#### [Text block]
+ + +

We can use add to add individual elements

>>> s1.add(1)
>>> s1
{1}
>>> s1.add('two')
>>> s1
{1, 'two'}
>>> s1.add((3,3,3))
>>> s1
{(3, 3, 3), 1, 'two'}

If you add an element to a set that is already in the set ...

nothing will change

>>> s1.add(1)
>>> s1
{(3, 3, 3), 1, 'two'}

But it won't raise an exception
The update method adds several elements to a set

I takes one argument which must be iterable

>>> s2 = set()
>>> s2
set()
>>> s2.update([1, 2, 3])
>>> s2
{1, 2, 3}
>>> s2.update('foo')
>>> s2
{1, 2, 3, 'f', 'o'}

Notice that only one 'o' was added to the set ...
and no exception was raised

Removing Elements from a Set

To remove an element from a set use one of two methods
- discard()
- remove()
Both methods take a single argument

The value that is to be removed

>>> numb_set
{1, 2, 3, 4, 5}
>>> numb_set.discard(2)
>>> numb_set
{1, 3, 4, 5}
>>> numb_set.remove(4)
>>> numb_set
{1, 3, 5}

The only difference is what happens ...
when you remove a value that is not in the set

discard will say nothing

>>> numb_set.discard(2)
>>> numb_set
{1, 3, 5}

But remove will raise an exception

>>> numb_set.remove(4)
Traceback (most recent call last):
  File "<stdin>", line 1, in <module>
KeyError: 4

Attendance

New Material

The Size of a Set

One way to compare sets is to compare the number of their elements
Mathematicians call the size of a set its cardinality

The len function gives the size of a set

>>> s1 = {1, 2, 3}
>>> len(s1)
3
>>> s2 = {3, 2, 1}
>>> len(s2)
3
>>> s3 = {'one', 'two', 'three', 'four'}
>>> len(s3)
4

When Are Sets Equal?

Both lists and sets have elements
So we can run the len function on each to get their size
But how to we tell two lists, or two sets, apart?
Lists have two attributes
- Their elements
- The order of the elements
So we can have two lists that have the same elements ...

but are not equal

>>> list_1 = [1, 2, 3]
>>> list_2 = [3, 2, 1]
>>> list_1 == list_2
False

But sets only have one attribute
Their elements

If two sets have the same elements they are equal

>>> s1 = {1, 2, 3}
>>> s2 = {3, 2, 1}
>>> s1 == s2
True

Elements in A Python Set

In mathematics the elements of a set can be anything ...

+ + +

#### [Data segment]

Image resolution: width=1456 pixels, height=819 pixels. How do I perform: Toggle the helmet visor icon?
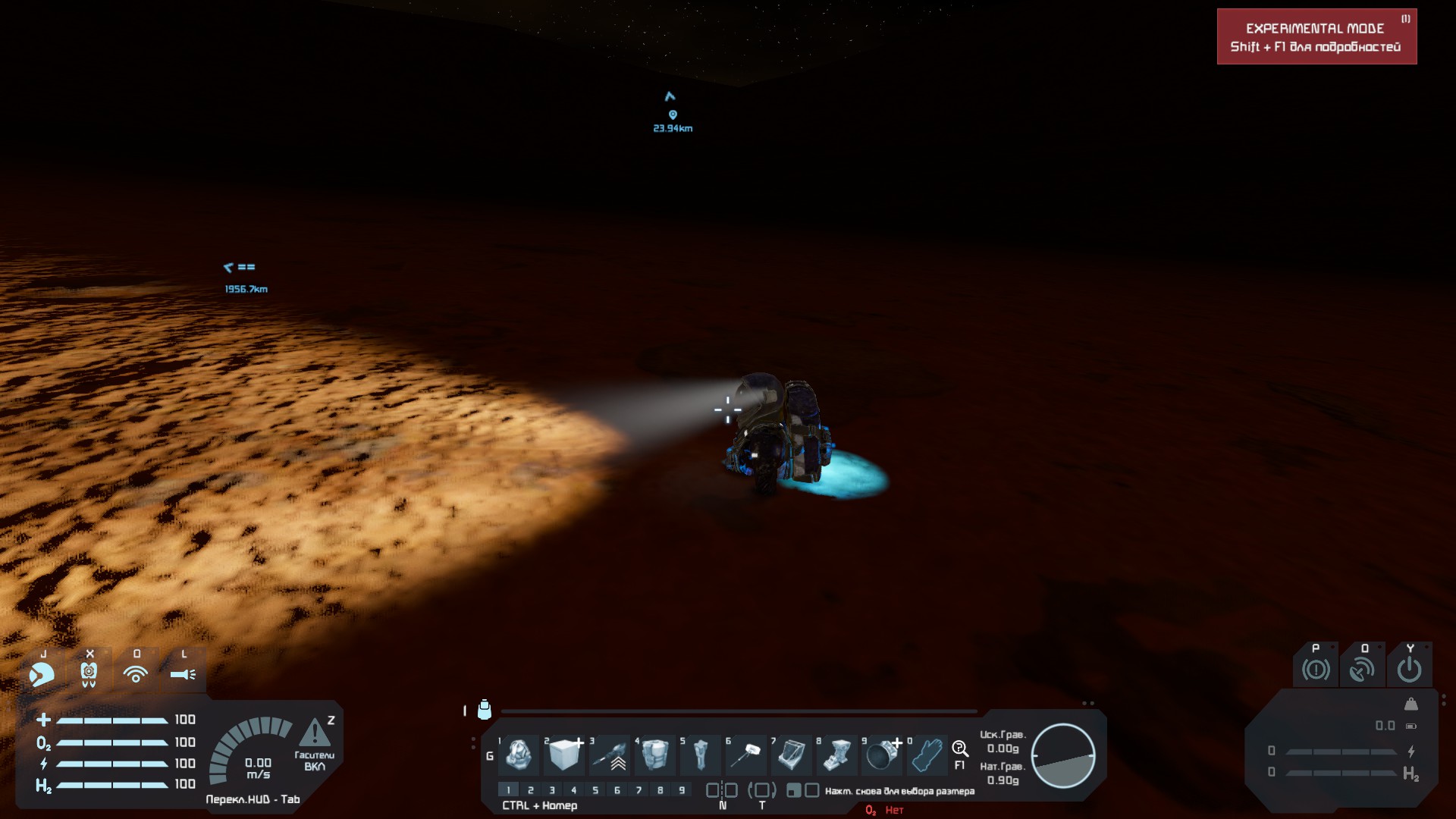42,673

+ + +

#### [Work to do]
In the text on Python sets, what do mathematicians call the size of a set?

#### [The result]
Its cardinality.